Accepting credit cards today is a must-have for almost all businesses these days. Not only are customers shifting their purchases to third-party apps for basic things such as taxis, renting a place to live, ordering take-out, medicine, or paying for groceries, they’re looking to do it via a cashless and touchless transaction. What was expected as standard to pay via cash is now a hassle. Why would someone pull out their purse or wallet, sift through money, count it, check the change is correct when they can simply sway their phone in front of some device?!
However, most such businesses are classified as high-risk merchants since they perform too many card not present (CNP) transactions. As this high-risk merchant account tag becomes rampant and commonplace, we look at what really is a high-risk merchant account and what are some trends business owners must understand about high-risk merchant accounts in 2022. This is especially relevant today as real threats are insistent given the sophistication of nefarious actors and heightened geopolitical concerns in areas of the world that have traditionally resorted to threats of hacking and financial meddling.
What is a High-Risk Merchant?
There are no set rules that would classify a business as a high-risk merchant but relatively specific characteristics that they represent. This can be a particular industry that may be more susceptible to illegal activity, fraud, or chargebacks. Some examples are eCommerce, gambling and gaming, or online pharmacies, to name a few.
Then there is how a transaction is conducted that can cause alarm. Manually entering a card number poses a risk of error from data entry. Or the card is not present at the point of sale, so there’s the potential that it may be stolen.
Finally, most businesses outside Australia, Canada, the European Union, Japan, the UK, and the US are high-risk. Not because only companies in these jurisdictions are trustworthy, but rather that these jurisdictions have one the most vigorous bank regulatory environment.
Below are some trends to consider for 2022 for high-risk businesses
Expect to spend more to protect against fraud
According to research published by the Association of Certified Fraud Examiners (ACFE) and Grant Thornton, an accountancy firm, 51% of respondents have recently experienced an uptick in fraudulent activity. 71% of respondents expect an increase in fraudulent activity over the next year. 81% of businesses responding to the study have already taken anti-fraud measures to prepare for this rapidly fluid environment.

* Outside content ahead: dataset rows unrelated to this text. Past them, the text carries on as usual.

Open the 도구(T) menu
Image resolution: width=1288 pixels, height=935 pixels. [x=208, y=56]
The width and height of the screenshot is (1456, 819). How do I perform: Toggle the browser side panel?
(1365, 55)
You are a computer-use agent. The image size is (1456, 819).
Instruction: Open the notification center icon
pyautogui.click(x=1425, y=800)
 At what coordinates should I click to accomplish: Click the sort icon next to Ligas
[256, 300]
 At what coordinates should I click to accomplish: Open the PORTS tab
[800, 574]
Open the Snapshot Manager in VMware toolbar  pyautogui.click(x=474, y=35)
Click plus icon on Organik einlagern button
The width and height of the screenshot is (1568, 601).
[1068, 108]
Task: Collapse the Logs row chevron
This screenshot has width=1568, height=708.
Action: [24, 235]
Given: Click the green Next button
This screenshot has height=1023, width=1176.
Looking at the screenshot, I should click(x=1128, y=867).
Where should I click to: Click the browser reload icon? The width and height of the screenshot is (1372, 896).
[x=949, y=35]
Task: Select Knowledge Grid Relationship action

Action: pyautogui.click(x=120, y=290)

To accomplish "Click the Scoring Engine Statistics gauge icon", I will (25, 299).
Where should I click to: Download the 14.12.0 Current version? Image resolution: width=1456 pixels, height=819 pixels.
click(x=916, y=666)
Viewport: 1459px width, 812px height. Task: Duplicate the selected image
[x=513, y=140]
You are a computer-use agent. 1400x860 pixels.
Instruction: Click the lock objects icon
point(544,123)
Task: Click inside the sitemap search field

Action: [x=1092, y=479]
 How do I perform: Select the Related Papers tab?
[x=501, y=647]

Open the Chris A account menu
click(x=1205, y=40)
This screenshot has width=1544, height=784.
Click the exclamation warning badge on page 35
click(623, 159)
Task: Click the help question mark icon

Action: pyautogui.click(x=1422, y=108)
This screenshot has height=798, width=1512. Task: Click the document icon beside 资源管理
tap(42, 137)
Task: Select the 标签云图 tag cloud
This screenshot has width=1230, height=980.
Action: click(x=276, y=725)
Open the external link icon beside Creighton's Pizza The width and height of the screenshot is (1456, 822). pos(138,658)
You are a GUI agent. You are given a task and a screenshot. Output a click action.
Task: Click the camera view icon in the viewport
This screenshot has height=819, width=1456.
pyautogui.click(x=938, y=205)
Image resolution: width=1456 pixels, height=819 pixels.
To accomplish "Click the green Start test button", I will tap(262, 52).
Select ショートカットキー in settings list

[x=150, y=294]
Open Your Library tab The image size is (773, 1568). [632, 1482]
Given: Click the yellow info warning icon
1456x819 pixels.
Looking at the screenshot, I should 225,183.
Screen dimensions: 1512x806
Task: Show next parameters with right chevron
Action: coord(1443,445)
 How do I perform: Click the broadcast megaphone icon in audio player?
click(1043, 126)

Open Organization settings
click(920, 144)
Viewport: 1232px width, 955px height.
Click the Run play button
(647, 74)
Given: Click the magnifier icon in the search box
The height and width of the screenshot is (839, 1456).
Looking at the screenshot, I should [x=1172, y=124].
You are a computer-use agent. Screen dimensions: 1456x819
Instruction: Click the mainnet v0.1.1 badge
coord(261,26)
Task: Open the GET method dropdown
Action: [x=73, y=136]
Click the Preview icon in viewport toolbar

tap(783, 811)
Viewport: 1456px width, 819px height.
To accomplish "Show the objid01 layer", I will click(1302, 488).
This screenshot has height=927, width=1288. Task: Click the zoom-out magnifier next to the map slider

The biggest fraud risk companies believe they face from Cyber-fraud. As a result, 38% of businesses have increased investment in technology to protect against these threats. That is the most likely outcome as businesses worldwide increase their spending on the latest technology to protect against frauds, especially cyber-attacks and data breaches. This is even more pressing as the US government warns businesses to be aware of heightened cyber-attack risk. Some of the most novel ways of combating these threats are already in the works, AI, ML, and quantum computing, requiring a hefty investment now, which their investors will look to recoup.
The Customer Experience will be critical
Not being able to speak to a company representative when you really need to, you know, in the event of a fund hold the equivalent of a merchant’s monthly cash flow, can be a perfect reason why businesses lose customers.
A few things are standard practice in the high-risk payment processing industry, for example, fund holds or even being enrolled into a VDMP. However, problems arise when you can’t get anyone on the phone to explain why something happened and when it will be fixed. Even worse, you get someone on the phone, and the representative has no clue.
Locally based support available 24/7/365, staffed with well-trained, knowledgeable team members, will be what sets a merchant account provider apart. The customer experience will increasingly be the differentiator.
eCommerce, mCommerce, and cashless transactions are here to stay
Changes in consumer behavior are here to stay. Over the past couple of years, how people changed their ways around shopping and paying for things wasn’t so much a change that was forced upon the masses but rather an accelerant of what was to transpire over the next decade. Tech companies had insight into this for well over a decade. NFC, digital wallets, and POS equipment to process cashless payments are inventions of the past two years. They’ve just been adopted at a much fast pace during that time.
So as we have more and more customers ordering online and experiencing that convenience, not many are going back to pulling out their wallets. Instead, businesses must adapt to this changing environment and be able to facilitate transactions via a growing number of payment options. Many of those options may start becoming more mainstream as some of the risks that get them classified as high-risk are managed and mitigated away by awareness, training, and technology.
In his book, Zero to One, Peter Thiel writes that when he started PayPal, he was losing $10 million per month to credit card fraud. To combat this, some of their brightest mathematicians studied data on actual fraudulent transactions to mine for patterns they write code for to automate the detection and prevention of. That code worked for about a few hours before the hackers found a workaround. Eventually, PayPal decided to adopt a hybrid model in which the software identified the red flags, and humans decided on their legitimacy. That was over two decades ago.
Today, influential third-party vendors are designing AI specifically for the fintech industry. However, it too is expected to work best in tandem with humans skillfully trained on actual risks associated with high-risk merchants. AI and well-trained teams will be the future of detecting and combating threats, decreasing the cost of fraud detection, limiting their occurrences, and allowing companies to focus on their core competencies.